======== SELECTED PASSAGE

Terms

Why Would You Use Terms on Datasets?

The Business Glossary(Term) feature in DataHub helps you use a shared vocabulary within the orgarnization, by providing a framework for defining a standardized set of data concepts and then associating them with the physical assets that exist within your data ecosystem.

For more information about terms, refer to About DataHub Business Glossary.

Goal Of This Guide

This guide will show you how to

Create: create a term.
Read : read terms attached to a dataset.
Add: add a term to a column of a dataset or a dataset itself.
Remove: remove a term from a dataset.

Prerequisites

For this tutorial, you need to deploy DataHub Quickstart and ingest sample data. For detailed information, please refer to Datahub Quickstart Guide.

note

Before modifying terms, you need to ensure the target dataset is already present in your DataHub instance. If you attempt to manipulate entities that do not exist, your operation will fail. In this guide, we will be using data from sample ingestion.

For more information on how to set up for GraphQL, please refer to How To Set Up GraphQL.

Create Terms

The following code creates a term Rate of Return.

GraphQL
Curl
Python

mutation createGlossaryTerm {
  createGlossaryTerm(input: {
    name: "Rate of Return",
    id: "rateofreturn",
    description: "A rate of return (RoR) is the net gain or loss of an investment over a specified time period."
  },
  )
}

If you see the following response, the operation was successful:

{
  "data": {
    "createGlossaryTerm": "urn:li:glossaryTerm:rateofreturn"

================
======== RECORDS SHOWN

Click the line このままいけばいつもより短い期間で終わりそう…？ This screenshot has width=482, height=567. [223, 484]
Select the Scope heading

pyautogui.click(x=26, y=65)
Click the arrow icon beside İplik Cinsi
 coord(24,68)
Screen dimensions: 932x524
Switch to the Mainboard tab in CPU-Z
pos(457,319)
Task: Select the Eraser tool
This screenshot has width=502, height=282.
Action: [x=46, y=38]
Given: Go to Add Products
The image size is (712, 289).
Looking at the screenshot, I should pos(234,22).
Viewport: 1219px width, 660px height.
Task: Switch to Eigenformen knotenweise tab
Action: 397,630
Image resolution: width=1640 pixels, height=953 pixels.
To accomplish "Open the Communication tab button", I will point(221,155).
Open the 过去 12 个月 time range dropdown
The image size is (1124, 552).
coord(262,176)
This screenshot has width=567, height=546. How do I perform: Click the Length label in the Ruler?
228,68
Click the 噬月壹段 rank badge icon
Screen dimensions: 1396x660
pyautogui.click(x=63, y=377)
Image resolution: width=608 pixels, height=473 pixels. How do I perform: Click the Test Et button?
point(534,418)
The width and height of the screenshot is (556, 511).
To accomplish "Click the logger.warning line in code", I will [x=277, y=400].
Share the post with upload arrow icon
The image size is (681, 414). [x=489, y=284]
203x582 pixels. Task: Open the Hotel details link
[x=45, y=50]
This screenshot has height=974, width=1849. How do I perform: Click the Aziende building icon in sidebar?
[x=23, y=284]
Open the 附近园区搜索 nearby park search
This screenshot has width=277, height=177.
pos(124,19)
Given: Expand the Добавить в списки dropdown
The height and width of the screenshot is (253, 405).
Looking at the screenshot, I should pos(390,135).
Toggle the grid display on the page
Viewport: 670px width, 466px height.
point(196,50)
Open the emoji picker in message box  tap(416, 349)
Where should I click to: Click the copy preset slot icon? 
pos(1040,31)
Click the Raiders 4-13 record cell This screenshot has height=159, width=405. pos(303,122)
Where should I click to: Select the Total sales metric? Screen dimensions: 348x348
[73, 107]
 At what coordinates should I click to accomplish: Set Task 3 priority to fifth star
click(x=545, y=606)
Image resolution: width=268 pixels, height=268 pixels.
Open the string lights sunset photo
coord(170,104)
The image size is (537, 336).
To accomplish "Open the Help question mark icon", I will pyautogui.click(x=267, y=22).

================

### WHAT THE TASK REQUIRES
Write out a passage from the DataHub terms guide exactly, beginning at the words "For more information on" and stopping after the words "Rate of Return.".

### COMPLETE ANSWER
For more information on how to set up for GraphQL, please refer to How To Set Up GraphQL.

Create Terms

The following code creates a term Rate of Return.